We have shown how the geometry of an immersion of a surface in 3-space is reflected in the types of contact that occur between the immersion and affine lines or planes. This point of view has been developed recently be many people. In this chapter we describe briefly the kinds of work being done (see [Mc2] for more details).
The singularities which occur in the family of orthogonal projections to planes of a generic surface in 3-space have been classified by Arnold [A6], Lyashko [Ly1] [Ly2], Goryunov [Gor1] [Gor2] [Gor3], Kergosien [KeT] [Ke1] [Ke2] [Ke3], and Gaffney and Ruas [GafR]. (Kergosien's results were the subject of a lecture given by R. Thom at I.H.E.S. in November, 1979. Gaffney and Ruas' results were described in a letter to Wall in October, 1977.) Related work has been done by Platonova [Pl1] [Pl2] [Pl3] and Landis [Lan]. According to Arnold, most of our results on cusps of Gauss maps are contained in the papers of Landis and Platonova.

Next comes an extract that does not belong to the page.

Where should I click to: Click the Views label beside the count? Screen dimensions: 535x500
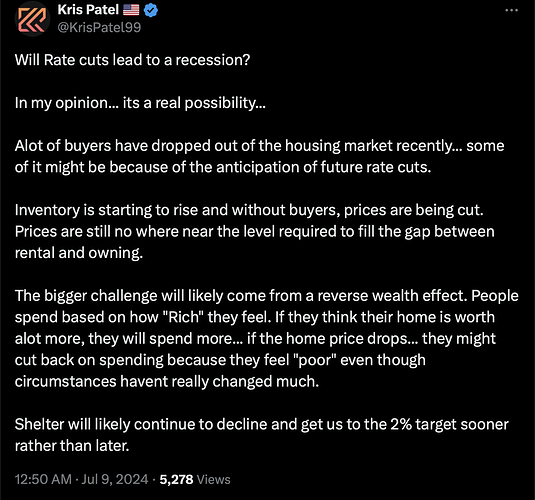[214, 479]
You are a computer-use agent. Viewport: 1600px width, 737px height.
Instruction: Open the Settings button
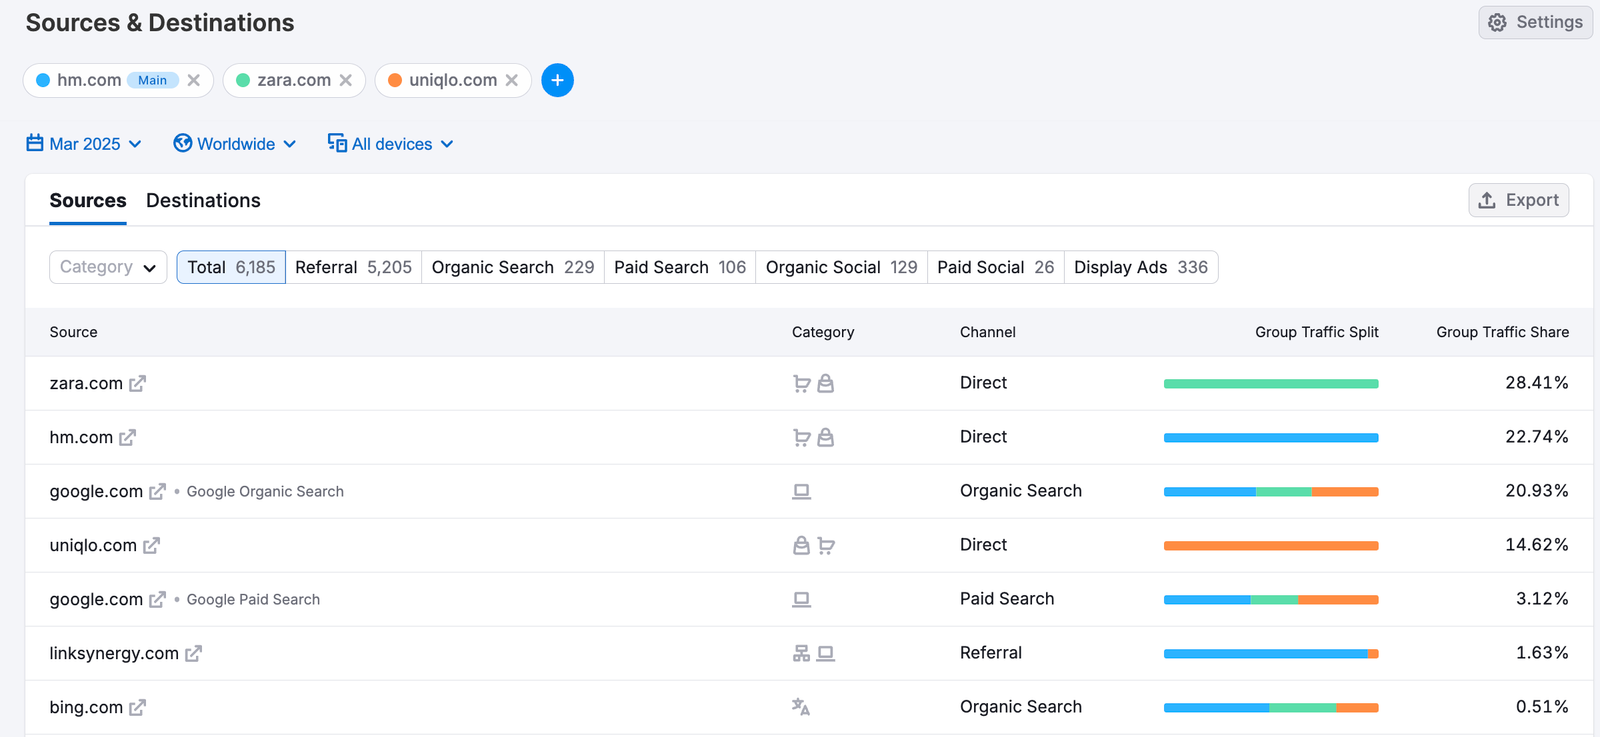click(x=1535, y=22)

Projections of surfaces to planes have been analyzed from a visual perspective by Koenderink and van Doorn [KoD]. We have obtained a classification of apparent contours of surfaces which combines their work and the classification of Arnold et al. [Mc1]. A classification of germs of embeddings R2 -> R3 according to their apparent contours has been done by Kergosien [Ke3].

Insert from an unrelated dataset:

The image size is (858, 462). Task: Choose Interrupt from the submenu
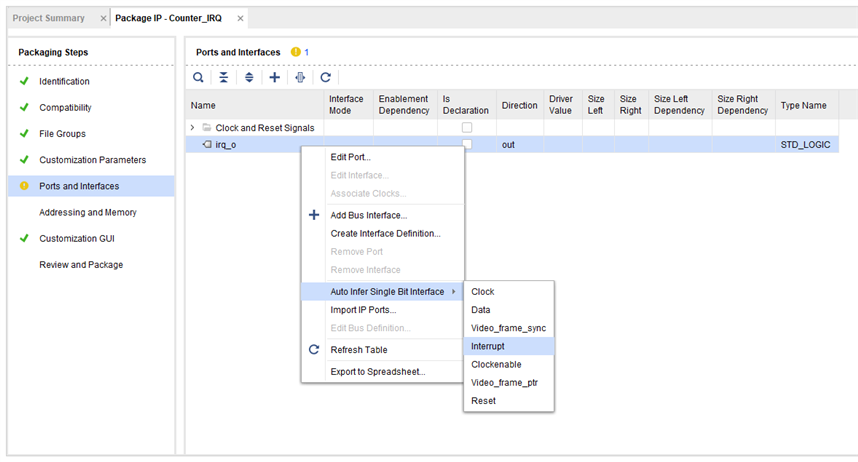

The relation between the geometry of convex hulls and the singularities of the Gauss map has been investigated by Zakalyukin [Z], Sedych [Se1] [Se2], Brisgalova [Bri1] [Bri2], and Romero Fuster [Rom1].
Bleeker and Wilson [BlW] found a relation between the number of cusps of the Gauss map of a closed surface and the Euler characteristic of the hyperbolic region. This result was refined by Banchoff and Thom [BaT].
Zakalyukin  and Romero Fuster have investigated the relation between the number of Gaussian cusps on the boundary of the convex hull of a closed surface and the number of triple tangent support planes of the surface. We have found a relation between the total number of Gaussian cusps of an immersion M2 -> R3 and the number of tritangent planes of the immersion [BaGM1].
Freedman has shown that for a generic simple closed space curve
with nonvanishing torsion, the number of tritangent planes is even [F]. We have shown that the torsion zeroes of a
generic simple closed space curve can be indexed so that the sum of
these indices is congruent mod 2 to the number of tritangent planes [BaGM1]. (Torsion zeroes of a curve
correspond to Gaussian cusps of its canal surface - see chapter 2,
example 5 above.) Morton and Mond have shown that a generic simple
closed space curve with no quadrisecants is unknotted [Mort].